Table of Contents
Une étude publiée dans Science Advances montre que les chimpanzés sauvages ingèrent quotidiennement de faibles quantités d’éthanol en mangeant des fruits mûrs, soutenant l’idée que la consommation d’alcool pourrait avoir des racines anciennes chez les primates ; alcool, chimpanzés, fruits fermentés, évolution, primates.
alcool, chimpanzés, fruits fermentés, évolution, primates : quantification de l’ingestion
Un groupe international de chercheurs dirigé par les biologistes Aleksey Maro et Robert Dudley, de l’University of California à Berkeley, a mesuré la teneur en alcool des fruits que consomment des chimpanzés en Ouganda et en Côte d’Ivoire. Les auteurs ont analysé des fruits mûrs de 20 espèces fréquemment consommées et ont trouvé en moyenne environ 0,3 % d’éthanol.
Les chercheurs estiment que, puisque les chimpanzés consomment environ 4,5 kilogrammes de fruits par jour, ils ingèrent en moyenne 14 grammes d’alcool quotidiennement. « Cela correspond à peu près à la quantité contenue dans une bière de 0,33 litre », notent-ils, en rappelant qu’une unité d’alcool est généralement définie comme 10 à 12 grammes d’alcool pur.
Méthode et principaux chiffres
Les prélèvements ont porté sur des fruits identifiés comme parties intégrantes du régime alimentaire des chimpanzés sur les sites étudiés. La concentration moyenne de 0,3 % en éthanol, multipliée par la masse quotidienne ingérée, donne la valeur de 14 g d’alcool. Si l’on tient compte du poids corporel plus faible des chimpanzés par rapport aux humains, cette quantité équivaut à près de deux unités d’alcool chez un humain.
Les auteurs soulignent que « parce que les animaux consomment quotidiennement 5 à 10 % de leur poids corporel en fruits mûrs, même de faibles concentrations conduisent à une quantité journalière élevée — donc une dose substantielle d’alcool », déclare Robert Dudley.
Observations comportementales : pas d’ébriété apparente
Malgré ces apports réguliers d’éthanol, les chimpanzés étudiés ne présentaient pas de signes évidents d’ivresse au cours de l’observation. « La consommation s’étale sur la journée, et nous ne voyons pas de signes évidents d’ivresse », a déclaré Aleksey Maro. Selon les chercheurs, pour atteindre un état d’ivresse un chimpanzé devrait ingérer tellement de fruits qu’il serait physiquement impossible — le ventre trop plein — d’atteindre ce seuil.
Implications évolutives et confirmation d’observations antérieures
Les travaux insistent sur le fait que l’éthanol présent dans les fruits tropicaux est le produit naturel de la fermentation des sucres par des levures omniprésentes. Ainsi, consommer des fruits mûrs revient presque inévitablement à ingérer de faibles quantités d’alcool. Les résultats suggèrent que, sur des millions d’années, l’alcool a fait partie de l’alimentation des primates frugivores et que les ancêtres communs des humains et des chimpanzés ont probablement consommé régulièrement des fruits fermentés.
« La préférence humaine pour l’alcool est probablement issue de cet héritage alimentaire de notre ancêtre commun avec les chimpanzés », a déclaré Maro, résumant l’interprétation évolutive des auteurs.
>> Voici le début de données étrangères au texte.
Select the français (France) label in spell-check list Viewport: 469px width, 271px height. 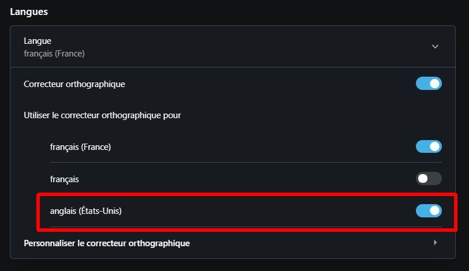(x=80, y=147)
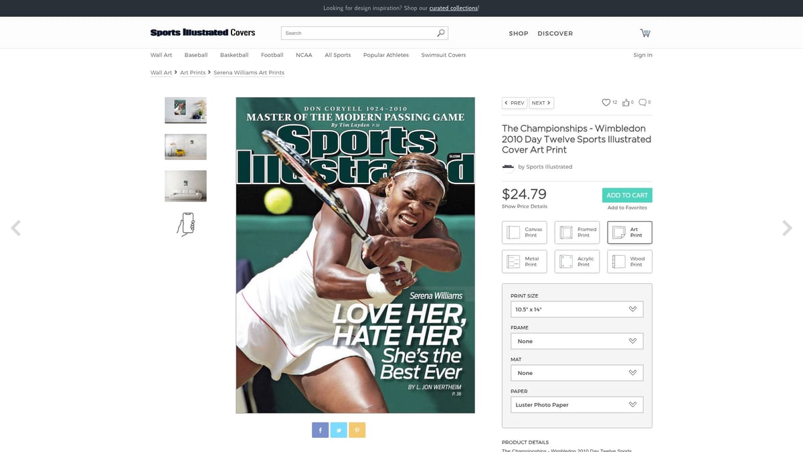Click the Add to Cart button

pos(627,195)
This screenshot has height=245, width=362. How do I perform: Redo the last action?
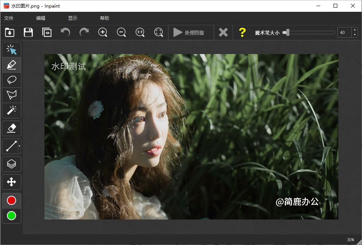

Ces mesures viennent renforcer la « Drunken-Monkey-Hypothesis », formulée il y a environ vingt ans par Robert Dudley, qui proposait que l’attrait humain pour l’alcool ait des origines partagées avec des primates frugivores.
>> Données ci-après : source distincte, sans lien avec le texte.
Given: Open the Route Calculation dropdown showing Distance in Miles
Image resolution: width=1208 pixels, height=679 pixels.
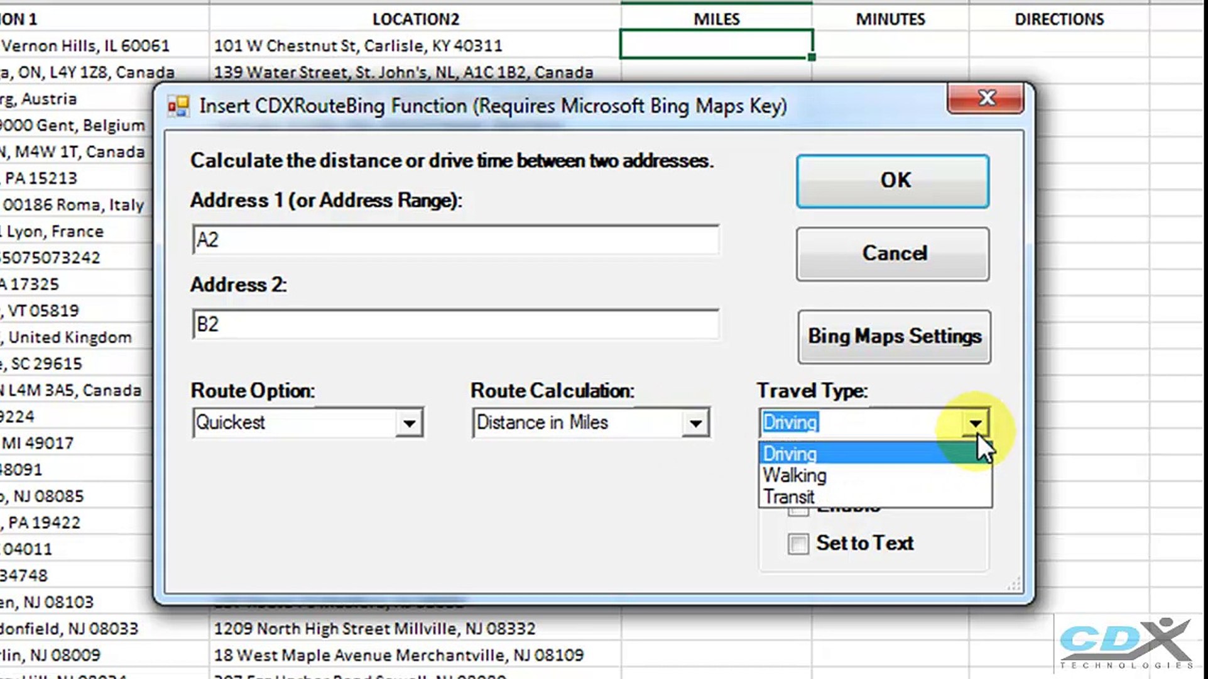Looking at the screenshot, I should coord(695,422).
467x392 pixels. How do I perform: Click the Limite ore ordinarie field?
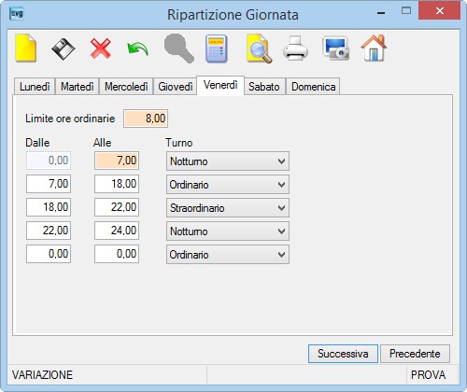click(x=146, y=119)
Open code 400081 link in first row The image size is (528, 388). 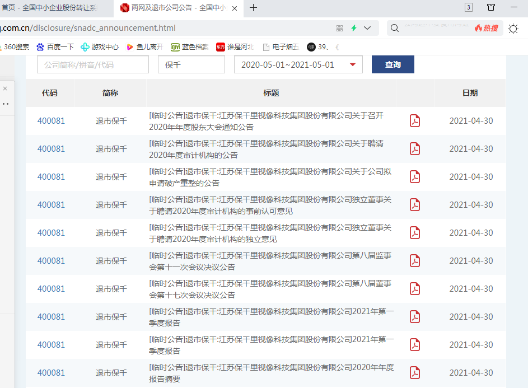click(x=51, y=121)

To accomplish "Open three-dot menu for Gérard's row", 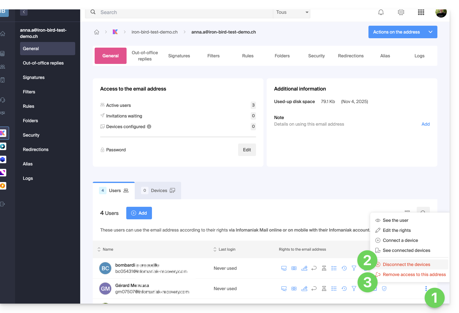I will pyautogui.click(x=426, y=289).
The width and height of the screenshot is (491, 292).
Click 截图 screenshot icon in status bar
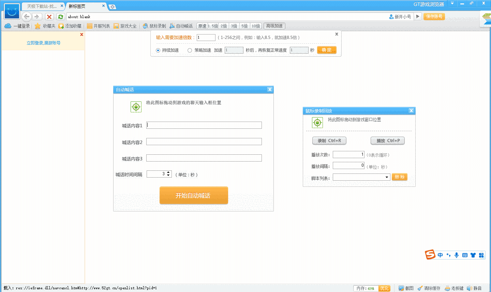tap(406, 288)
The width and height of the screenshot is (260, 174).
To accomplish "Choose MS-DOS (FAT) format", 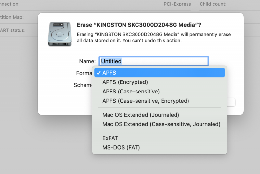I will click(x=121, y=148).
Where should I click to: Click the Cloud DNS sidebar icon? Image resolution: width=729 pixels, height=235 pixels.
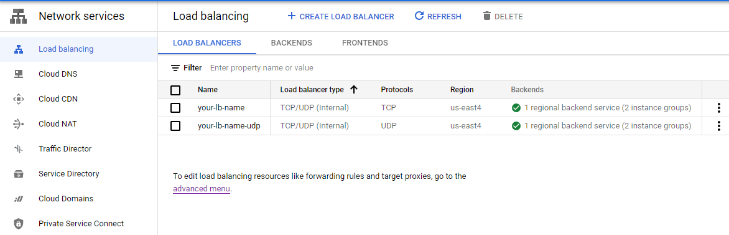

Des observations similaires ont été rapportées ailleurs : en Guinée-Bissau, des chercheurs ont filmé des chimpanzés partageant des fruits du platane africain partiellement fermentés, avec un alcool mesurable ; et il y a une dizaine d’années en Guinée, des chimpanzés ont été observés en train de prélever du suc de palme fermenté dans des arbres entaillés, consommant parfois plusieurs litres, ce qui a provoqué des signes d’intoxication chez certains individus.
Conclusions factuelles et portée des résultats
Les auteurs ne prétendent pas que les chimpanzés boivent pour rechercher l’alcool, ni qu’ils aient des comportements comparables aux habitudes humaines de consommation ; ils rapportent des mesures et des observations montrant que l’alcool est un composant régulier et quantifiable de l’alimentation de chimpanzés sauvages. En fournissant des données sur les concentrations d’éthanol et les quantités journalières ingérées, l’étude apporte des éléments factuels soutenant une origine évolutive de l’exposition à l’alcool chez les primates.
Les résultats ouvrent la voie à des études complémentaires sur la fréquence de ces apports dans d’autres populations et espèces, et sur les possibles adaptations physiologiques ou comportementales associées à une exposition chronique à de faibles doses d’éthanol chez les primates frugivores.